フィンランド語学習記 vol.59 − ふたたび属格と日本語の「の」の話

以前、このブログでフィンランド語の属格と日本語の格助詞「の」についてのエントリーを書きました。

ポイントになる部分だけ、抜き出してみます。

属格とはフィンランド語の格変化の一つで、日本語の格助詞「の」に当たります。説明を聞くより、用例を見る方が易しと思いますので、まずは下記をご覧ください。

kissa(猫)
kissan nimi(猫の名前)

単語の末尾に[-n]を付けると「〜の」の意味になります。[n]と「の」は音が似ているので、感覚的に覚えやすいですね。

フィンランド語学習記 vol.38 − 属格のつくり方

 

・・・明らかになったのは日本語の格助詞「の」とフィンランド語の属格[-n]は決してイコールではないということ。

もちろん重なり合っている部分もあるのでしょうが、重ならない部分もあるということです。

フィンランド語学習記 vol.52 − 属格について考えているうちに日本語の「の」がすっかりわからなくなってしまった話

文法書では、フィンランド語の属格は日本語の「の」に当たるものとして導入することが多いものの、実際にはかなり異なる部分もあるという話です。

もちろん初学者向けの文法書でそんな細かいことを説明しても仕方ないので、枝葉ではなく幹の部分を説明しているということなのでしょう。

その後、またつらつらと考えていると、日本語の「の」というのは、ずいぶん幅広い役割をする助詞だなあということに思い当たりました。

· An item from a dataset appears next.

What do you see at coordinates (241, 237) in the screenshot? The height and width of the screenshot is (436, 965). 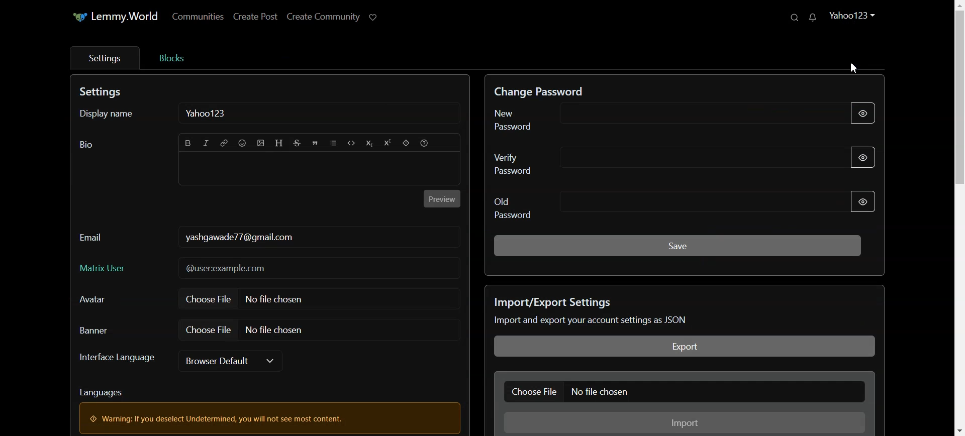 I see `Text` at bounding box center [241, 237].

先日読んだ『たのしい日本語学入門』によると、例えば「◯◯の本」という言い方は3通りの解釈ができるようです。

ここでは、

  • 私の本
  • 村上春樹の本
  • 坂本龍馬の本

の解釈を考えてみましょう。

 

1)私の本

これはフィンランド語の属格と同じく、本の所有者を表していると考えるのが普通でしょう。

(例)これは私の本です。

英語で言えば、my book となります。

 

2)村上春樹の本

これは村上春樹さんと知り合いではない私たちが使う場合は、村上春樹さんが書いた本という意味で使うことがほとんどでしょう。

(例)きのう村上春樹の本を読みました。

英語で言えば、a book (written) by Haruki Murakami ですね。

 

3)坂本龍馬の本

これは坂本龍馬が著書を残したという歴史的事実を知らない私たちが使う場合は、坂本龍馬について書かれた本という意味を想定するのではないでしょうか。

(例)今日は坂本龍馬の本を読みます。

英語で言えば、a book of/about Ryoma Sakamoto となります。

 

もちろん実際には、1〜3の意味を入れ替えて使うことも可能です。

しかし文脈と「の」の前に来る人名によって、意味を想起する優先順位が変わってしまうのは確かでしょう。

また日本語の「の」には、この他にもこれだけの用法があります。

フィンランド語の属格は、日本語の「の」よりは狭い用法しかないのだと思いますが、どこからどこまでが重なっているのかは現時点ではよくわかりません。

それにしても外国語を学んでいると、副産物として母語について考える機会がずいぶん多くなります。